> **THE DATA**:
******

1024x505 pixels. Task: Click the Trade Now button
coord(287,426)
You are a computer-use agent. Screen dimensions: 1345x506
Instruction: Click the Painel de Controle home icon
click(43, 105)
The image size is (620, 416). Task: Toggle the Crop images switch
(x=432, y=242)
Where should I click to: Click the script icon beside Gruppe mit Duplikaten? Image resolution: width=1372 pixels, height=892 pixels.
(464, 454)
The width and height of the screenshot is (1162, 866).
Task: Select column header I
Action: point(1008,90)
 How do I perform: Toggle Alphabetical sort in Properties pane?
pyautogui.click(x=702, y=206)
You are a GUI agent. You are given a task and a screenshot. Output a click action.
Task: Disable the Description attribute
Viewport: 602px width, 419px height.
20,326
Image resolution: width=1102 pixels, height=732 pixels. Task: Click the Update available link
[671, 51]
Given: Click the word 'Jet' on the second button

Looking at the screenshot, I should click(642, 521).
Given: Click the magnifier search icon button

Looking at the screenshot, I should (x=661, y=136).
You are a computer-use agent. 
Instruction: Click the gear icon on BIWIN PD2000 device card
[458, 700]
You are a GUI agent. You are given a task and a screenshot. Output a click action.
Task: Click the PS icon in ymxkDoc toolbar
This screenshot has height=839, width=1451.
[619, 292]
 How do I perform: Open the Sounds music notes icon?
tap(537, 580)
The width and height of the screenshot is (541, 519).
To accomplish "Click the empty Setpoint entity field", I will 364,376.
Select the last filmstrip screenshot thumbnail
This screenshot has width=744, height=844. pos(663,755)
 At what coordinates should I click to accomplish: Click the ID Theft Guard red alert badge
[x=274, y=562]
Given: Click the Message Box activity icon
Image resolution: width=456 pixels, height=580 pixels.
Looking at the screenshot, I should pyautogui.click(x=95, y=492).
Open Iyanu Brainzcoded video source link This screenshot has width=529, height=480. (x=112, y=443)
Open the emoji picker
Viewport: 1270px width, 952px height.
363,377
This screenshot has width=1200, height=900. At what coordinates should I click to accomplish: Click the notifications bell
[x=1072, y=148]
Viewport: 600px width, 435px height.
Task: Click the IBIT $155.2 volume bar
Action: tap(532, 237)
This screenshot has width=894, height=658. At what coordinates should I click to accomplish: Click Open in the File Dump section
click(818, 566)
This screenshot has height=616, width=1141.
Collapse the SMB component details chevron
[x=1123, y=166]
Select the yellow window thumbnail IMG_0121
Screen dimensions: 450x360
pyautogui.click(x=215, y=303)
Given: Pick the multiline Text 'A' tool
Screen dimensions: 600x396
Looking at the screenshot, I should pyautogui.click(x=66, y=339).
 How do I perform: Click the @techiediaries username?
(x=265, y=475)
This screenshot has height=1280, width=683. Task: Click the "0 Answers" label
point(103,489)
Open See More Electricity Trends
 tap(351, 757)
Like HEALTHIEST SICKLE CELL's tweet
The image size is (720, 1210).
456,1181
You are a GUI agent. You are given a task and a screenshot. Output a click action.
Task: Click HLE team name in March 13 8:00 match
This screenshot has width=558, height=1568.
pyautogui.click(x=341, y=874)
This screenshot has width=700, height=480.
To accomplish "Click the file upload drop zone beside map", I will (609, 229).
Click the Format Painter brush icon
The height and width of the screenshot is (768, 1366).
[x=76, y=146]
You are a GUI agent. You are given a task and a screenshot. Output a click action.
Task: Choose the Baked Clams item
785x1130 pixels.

******

> **BRIEF**: Each line above with the string "will" should be reported in full.

> **SOLUTION TO THE EXERCISE**:
To accomplish "Click the empty Setpoint entity field", I will 364,376.
To accomplish "Click the file upload drop zone beside map", I will (609, 229).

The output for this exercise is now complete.